» **What is being asked**: Turn the records below into a Markdown table with the columns Row and Line, one row for each line and no rows for blank lines. Leave the pictures out of the table.

Screenshot and page pointing data
::::::::::

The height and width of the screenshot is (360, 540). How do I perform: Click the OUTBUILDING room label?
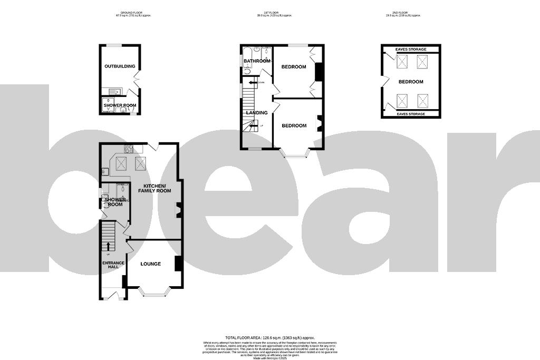click(120, 66)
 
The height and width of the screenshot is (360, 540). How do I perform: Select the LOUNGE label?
click(150, 264)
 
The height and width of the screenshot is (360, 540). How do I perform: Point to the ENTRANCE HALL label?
click(113, 265)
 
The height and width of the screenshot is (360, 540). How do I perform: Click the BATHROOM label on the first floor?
click(257, 61)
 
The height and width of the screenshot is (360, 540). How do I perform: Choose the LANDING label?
click(257, 113)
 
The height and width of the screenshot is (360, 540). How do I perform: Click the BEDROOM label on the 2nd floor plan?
click(411, 82)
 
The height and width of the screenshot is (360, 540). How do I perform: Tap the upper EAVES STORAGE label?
click(411, 50)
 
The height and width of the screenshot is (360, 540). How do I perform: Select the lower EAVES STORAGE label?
click(411, 114)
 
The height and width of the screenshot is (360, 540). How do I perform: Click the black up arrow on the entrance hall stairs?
click(109, 246)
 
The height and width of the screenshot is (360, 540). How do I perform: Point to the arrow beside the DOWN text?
click(261, 82)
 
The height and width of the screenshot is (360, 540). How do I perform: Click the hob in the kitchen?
click(128, 149)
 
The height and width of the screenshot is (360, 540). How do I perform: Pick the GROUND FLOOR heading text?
click(126, 13)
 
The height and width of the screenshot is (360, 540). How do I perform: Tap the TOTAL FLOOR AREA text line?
click(269, 337)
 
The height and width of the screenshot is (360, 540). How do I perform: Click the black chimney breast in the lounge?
click(178, 263)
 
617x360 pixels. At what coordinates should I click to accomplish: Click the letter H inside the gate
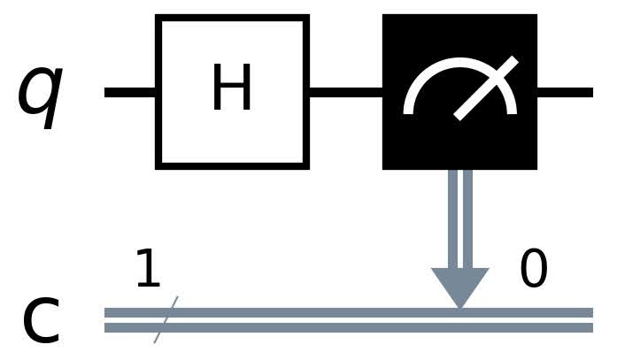pyautogui.click(x=231, y=90)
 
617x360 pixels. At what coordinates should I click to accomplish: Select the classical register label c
pyautogui.click(x=41, y=323)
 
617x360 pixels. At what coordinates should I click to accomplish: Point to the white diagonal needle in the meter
pyautogui.click(x=485, y=88)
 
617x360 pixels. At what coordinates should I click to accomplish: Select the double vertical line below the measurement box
pyautogui.click(x=459, y=217)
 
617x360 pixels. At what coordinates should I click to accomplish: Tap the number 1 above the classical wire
pyautogui.click(x=148, y=270)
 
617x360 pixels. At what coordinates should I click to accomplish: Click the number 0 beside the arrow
pyautogui.click(x=533, y=270)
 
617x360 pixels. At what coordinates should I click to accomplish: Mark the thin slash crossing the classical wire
pyautogui.click(x=166, y=319)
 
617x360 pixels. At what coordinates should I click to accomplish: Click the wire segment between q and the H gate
pyautogui.click(x=130, y=92)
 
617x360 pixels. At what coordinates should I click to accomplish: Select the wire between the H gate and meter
pyautogui.click(x=344, y=92)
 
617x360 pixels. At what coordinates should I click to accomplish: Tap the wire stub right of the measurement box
pyautogui.click(x=565, y=92)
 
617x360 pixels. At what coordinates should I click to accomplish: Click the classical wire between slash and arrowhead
pyautogui.click(x=310, y=320)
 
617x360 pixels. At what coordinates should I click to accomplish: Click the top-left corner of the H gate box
pyautogui.click(x=158, y=18)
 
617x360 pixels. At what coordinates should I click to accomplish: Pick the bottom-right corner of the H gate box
pyautogui.click(x=305, y=165)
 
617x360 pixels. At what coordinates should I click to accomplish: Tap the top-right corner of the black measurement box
pyautogui.click(x=536, y=16)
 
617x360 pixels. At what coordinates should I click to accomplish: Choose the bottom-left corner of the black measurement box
pyautogui.click(x=384, y=167)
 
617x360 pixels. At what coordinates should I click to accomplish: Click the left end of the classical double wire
pyautogui.click(x=106, y=320)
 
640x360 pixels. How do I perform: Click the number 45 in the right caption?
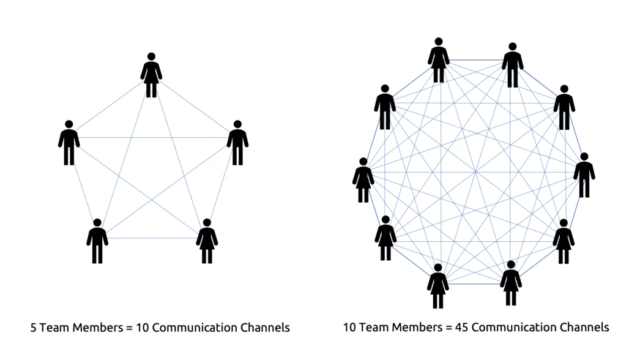tap(461, 328)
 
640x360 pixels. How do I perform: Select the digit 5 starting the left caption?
tap(34, 328)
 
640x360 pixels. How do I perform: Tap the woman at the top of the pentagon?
tap(151, 75)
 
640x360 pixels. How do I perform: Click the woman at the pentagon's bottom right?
tap(207, 241)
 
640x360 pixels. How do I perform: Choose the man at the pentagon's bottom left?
tap(97, 241)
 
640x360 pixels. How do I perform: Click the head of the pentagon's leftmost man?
tap(69, 124)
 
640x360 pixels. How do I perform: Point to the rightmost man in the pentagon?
tap(237, 143)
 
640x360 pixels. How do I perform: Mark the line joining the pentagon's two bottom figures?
tap(152, 238)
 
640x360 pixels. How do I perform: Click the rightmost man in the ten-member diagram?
tap(584, 175)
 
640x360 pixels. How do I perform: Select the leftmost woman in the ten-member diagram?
tap(363, 180)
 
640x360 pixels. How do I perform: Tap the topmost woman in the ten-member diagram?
tap(439, 60)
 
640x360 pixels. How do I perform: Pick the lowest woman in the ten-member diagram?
tap(438, 286)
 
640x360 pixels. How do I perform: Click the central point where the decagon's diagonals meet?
tap(475, 172)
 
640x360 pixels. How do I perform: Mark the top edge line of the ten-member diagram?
tap(476, 61)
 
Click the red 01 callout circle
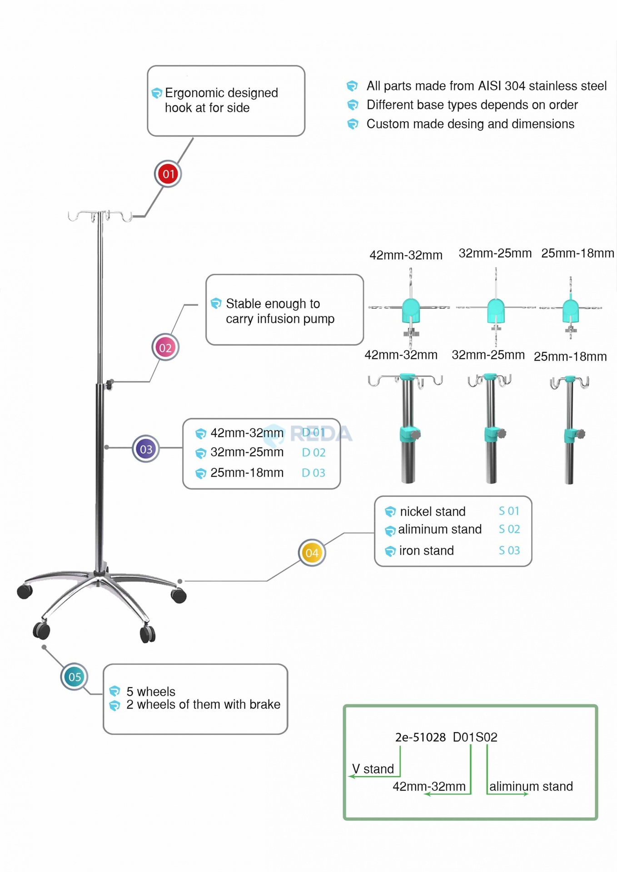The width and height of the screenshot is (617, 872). (x=168, y=174)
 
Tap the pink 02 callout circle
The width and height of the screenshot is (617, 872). (x=165, y=348)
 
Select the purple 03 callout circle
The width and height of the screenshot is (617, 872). (x=146, y=449)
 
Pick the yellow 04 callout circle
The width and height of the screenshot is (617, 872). (x=312, y=553)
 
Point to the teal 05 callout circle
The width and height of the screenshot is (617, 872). (x=75, y=677)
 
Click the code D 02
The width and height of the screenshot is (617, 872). (x=313, y=453)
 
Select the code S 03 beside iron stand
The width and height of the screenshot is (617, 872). (x=509, y=550)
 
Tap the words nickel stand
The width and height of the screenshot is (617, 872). (x=433, y=512)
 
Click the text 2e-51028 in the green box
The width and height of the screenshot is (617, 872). (x=420, y=737)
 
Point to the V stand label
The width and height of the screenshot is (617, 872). (x=373, y=769)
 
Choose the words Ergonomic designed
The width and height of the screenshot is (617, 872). (x=221, y=93)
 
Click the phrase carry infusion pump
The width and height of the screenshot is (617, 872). (x=280, y=319)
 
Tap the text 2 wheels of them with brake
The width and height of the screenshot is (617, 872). (x=203, y=704)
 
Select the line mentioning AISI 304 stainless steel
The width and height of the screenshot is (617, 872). (x=486, y=86)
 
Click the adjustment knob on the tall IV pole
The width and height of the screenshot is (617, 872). (x=109, y=385)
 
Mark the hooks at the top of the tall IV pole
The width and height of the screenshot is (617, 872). (x=100, y=216)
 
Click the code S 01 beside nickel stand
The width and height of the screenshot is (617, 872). (x=509, y=511)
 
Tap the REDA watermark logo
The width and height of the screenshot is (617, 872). (x=309, y=434)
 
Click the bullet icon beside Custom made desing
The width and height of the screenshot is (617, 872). (x=353, y=124)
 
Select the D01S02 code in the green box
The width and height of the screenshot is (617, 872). (x=475, y=737)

::::::::::

» **Correct result**:
| Row | Line |
|---|---|
| 1 | The height and width of the screenshot is (360, 540). How do I perform: Click the OUTBUILDING room label? |
| 2 | click(120, 66) |
| 3 | The height and width of the screenshot is (360, 540). How do I perform: Select the LOUNGE label? |
| 4 | click(150, 264) |
| 5 | The height and width of the screenshot is (360, 540). How do I perform: Point to the ENTRANCE HALL label? |
| 6 | click(113, 265) |
| 7 | The height and width of the screenshot is (360, 540). How do I perform: Click the BATHROOM label on the first floor? |
| 8 | click(257, 61) |
| 9 | The height and width of the screenshot is (360, 540). How do I perform: Choose the LANDING label? |
| 10 | click(257, 113) |
| 11 | The height and width of the screenshot is (360, 540). How do I perform: Click the BEDROOM label on the 2nd floor plan? |
| 12 | click(411, 82) |
| 13 | The height and width of the screenshot is (360, 540). How do I perform: Tap the upper EAVES STORAGE label? |
| 14 | click(411, 50) |
| 15 | The height and width of the screenshot is (360, 540). How do I perform: Select the lower EAVES STORAGE label? |
| 16 | click(411, 114) |
| 17 | The height and width of the screenshot is (360, 540). How do I perform: Click the black up arrow on the entrance hall stairs? |
| 18 | click(109, 246) |
| 19 | The height and width of the screenshot is (360, 540). How do I perform: Point to the arrow beside the DOWN text? |
| 20 | click(261, 82) |
| 21 | The height and width of the screenshot is (360, 540). How do I perform: Click the hob in the kitchen? |
| 22 | click(128, 149) |
| 23 | The height and width of the screenshot is (360, 540). How do I perform: Pick the GROUND FLOOR heading text? |
| 24 | click(126, 13) |
| 25 | The height and width of the screenshot is (360, 540). How do I perform: Tap the TOTAL FLOOR AREA text line? |
| 26 | click(269, 337) |
| 27 | The height and width of the screenshot is (360, 540). How do I perform: Click the black chimney breast in the lounge? |
| 28 | click(178, 263) |
| 29 | 617x360 pixels. At what coordinates should I click to accomplish: Click the letter H inside the gate |
| 30 | pyautogui.click(x=231, y=90) |
| 31 | 617x360 pixels. At what coordinates should I click to accomplish: Select the classical register label c |
| 32 | pyautogui.click(x=41, y=323) |
| 33 | 617x360 pixels. At what coordinates should I click to accomplish: Point to the white diagonal needle in the meter |
| 34 | pyautogui.click(x=485, y=88) |
| 35 | 617x360 pixels. At what coordinates should I click to accomplish: Select the double vertical line below the measurement box |
| 36 | pyautogui.click(x=459, y=217) |
| 37 | 617x360 pixels. At what coordinates should I click to accomplish: Tap the number 1 above the classical wire |
| 38 | pyautogui.click(x=148, y=270) |
| 39 | 617x360 pixels. At what coordinates should I click to accomplish: Click the number 0 beside the arrow |
| 40 | pyautogui.click(x=533, y=270) |
| 41 | 617x360 pixels. At what coordinates should I click to accomplish: Mark the thin slash crossing the classical wire |
| 42 | pyautogui.click(x=166, y=319) |
| 43 | 617x360 pixels. At what coordinates should I click to accomplish: Click the wire segment between q and the H gate |
| 44 | pyautogui.click(x=130, y=92) |
| 45 | 617x360 pixels. At what coordinates should I click to accomplish: Select the wire between the H gate and meter |
| 46 | pyautogui.click(x=344, y=92) |
| 47 | 617x360 pixels. At what coordinates should I click to accomplish: Tap the wire stub right of the measurement box |
| 48 | pyautogui.click(x=565, y=92) |
| 49 | 617x360 pixels. At what coordinates should I click to accomplish: Click the classical wire between slash and arrowhead |
| 50 | pyautogui.click(x=310, y=320) |
| 51 | 617x360 pixels. At what coordinates should I click to accomplish: Click the top-left corner of the H gate box |
| 52 | pyautogui.click(x=158, y=18) |
| 53 | 617x360 pixels. At what coordinates should I click to accomplish: Pick the bottom-right corner of the H gate box |
| 54 | pyautogui.click(x=305, y=165) |
| 55 | 617x360 pixels. At what coordinates should I click to accomplish: Tap the top-right corner of the black measurement box |
| 56 | pyautogui.click(x=536, y=16) |
| 57 | 617x360 pixels. At what coordinates should I click to accomplish: Choose the bottom-left corner of the black measurement box |
| 58 | pyautogui.click(x=384, y=167) |
| 59 | 617x360 pixels. At what coordinates should I click to accomplish: Click the left end of the classical double wire |
| 60 | pyautogui.click(x=106, y=320) |
| 61 | 640x360 pixels. How do I perform: Click the number 45 in the right caption? |
| 62 | tap(461, 328) |
| 63 | 640x360 pixels. How do I perform: Select the digit 5 starting the left caption? |
| 64 | tap(34, 328) |
| 65 | 640x360 pixels. How do I perform: Tap the woman at the top of the pentagon? |
| 66 | tap(151, 75) |
| 67 | 640x360 pixels. How do I perform: Click the woman at the pentagon's bottom right? |
| 68 | tap(207, 241) |
| 69 | 640x360 pixels. How do I perform: Choose the man at the pentagon's bottom left? |
| 70 | tap(97, 241) |
| 71 | 640x360 pixels. How do I perform: Click the head of the pentagon's leftmost man? |
| 72 | tap(69, 124) |
| 73 | 640x360 pixels. How do I perform: Point to the rightmost man in the pentagon? |
| 74 | tap(237, 143) |
| 75 | 640x360 pixels. How do I perform: Mark the line joining the pentagon's two bottom figures? |
| 76 | tap(152, 238) |
| 77 | 640x360 pixels. How do I perform: Click the rightmost man in the ten-member diagram? |
| 78 | tap(584, 175) |
| 79 | 640x360 pixels. How do I perform: Select the leftmost woman in the ten-member diagram? |
| 80 | tap(363, 180) |
| 81 | 640x360 pixels. How do I perform: Tap the topmost woman in the ten-member diagram? |
| 82 | tap(439, 60) |
| 83 | 640x360 pixels. How do I perform: Pick the lowest woman in the ten-member diagram? |
| 84 | tap(438, 286) |
| 85 | 640x360 pixels. How do I perform: Click the central point where the decagon's diagonals meet? |
| 86 | tap(475, 172) |
| 87 | 640x360 pixels. How do I perform: Mark the top edge line of the ten-member diagram? |
| 88 | tap(476, 61) |
| 89 | Click the red 01 callout circle |
| 90 | The width and height of the screenshot is (617, 872). (x=168, y=174) |
| 91 | Tap the pink 02 callout circle |
| 92 | The width and height of the screenshot is (617, 872). (x=165, y=348) |
| 93 | Select the purple 03 callout circle |
| 94 | The width and height of the screenshot is (617, 872). (x=146, y=449) |
| 95 | Pick the yellow 04 callout circle |
| 96 | The width and height of the screenshot is (617, 872). (x=312, y=553) |
| 97 | Point to the teal 05 callout circle |
| 98 | The width and height of the screenshot is (617, 872). (x=75, y=677) |
| 99 | Click the code D 02 |
| 100 | The width and height of the screenshot is (617, 872). (x=313, y=453) |
| 101 | Select the code S 03 beside iron stand |
| 102 | The width and height of the screenshot is (617, 872). (x=509, y=550) |
| 103 | Tap the words nickel stand |
| 104 | The width and height of the screenshot is (617, 872). (x=433, y=512) |
| 105 | Click the text 2e-51028 in the green box |
| 106 | The width and height of the screenshot is (617, 872). (x=420, y=737) |
| 107 | Point to the V stand label |
| 108 | The width and height of the screenshot is (617, 872). (x=373, y=769) |
| 109 | Choose the words Ergonomic designed |
| 110 | The width and height of the screenshot is (617, 872). (x=221, y=93) |
| 111 | Click the phrase carry infusion pump |
| 112 | The width and height of the screenshot is (617, 872). (x=280, y=319) |
| 113 | Tap the text 2 wheels of them with brake |
| 114 | The width and height of the screenshot is (617, 872). (x=203, y=704) |
| 115 | Select the line mentioning AISI 304 stainless steel |
| 116 | The width and height of the screenshot is (617, 872). (x=486, y=86) |
| 117 | Click the adjustment knob on the tall IV pole |
| 118 | The width and height of the screenshot is (617, 872). (x=109, y=385) |
| 119 | Mark the hooks at the top of the tall IV pole |
| 120 | The width and height of the screenshot is (617, 872). (x=100, y=216) |
| 121 | Click the code S 01 beside nickel stand |
| 122 | The width and height of the screenshot is (617, 872). (x=509, y=511) |
| 123 | Tap the REDA watermark logo |
| 124 | The width and height of the screenshot is (617, 872). (x=309, y=434) |
| 125 | Click the bullet icon beside Custom made desing |
| 126 | The width and height of the screenshot is (617, 872). (x=353, y=124) |
| 127 | Select the D01S02 code in the green box |
| 128 | The width and height of the screenshot is (617, 872). (x=475, y=737) |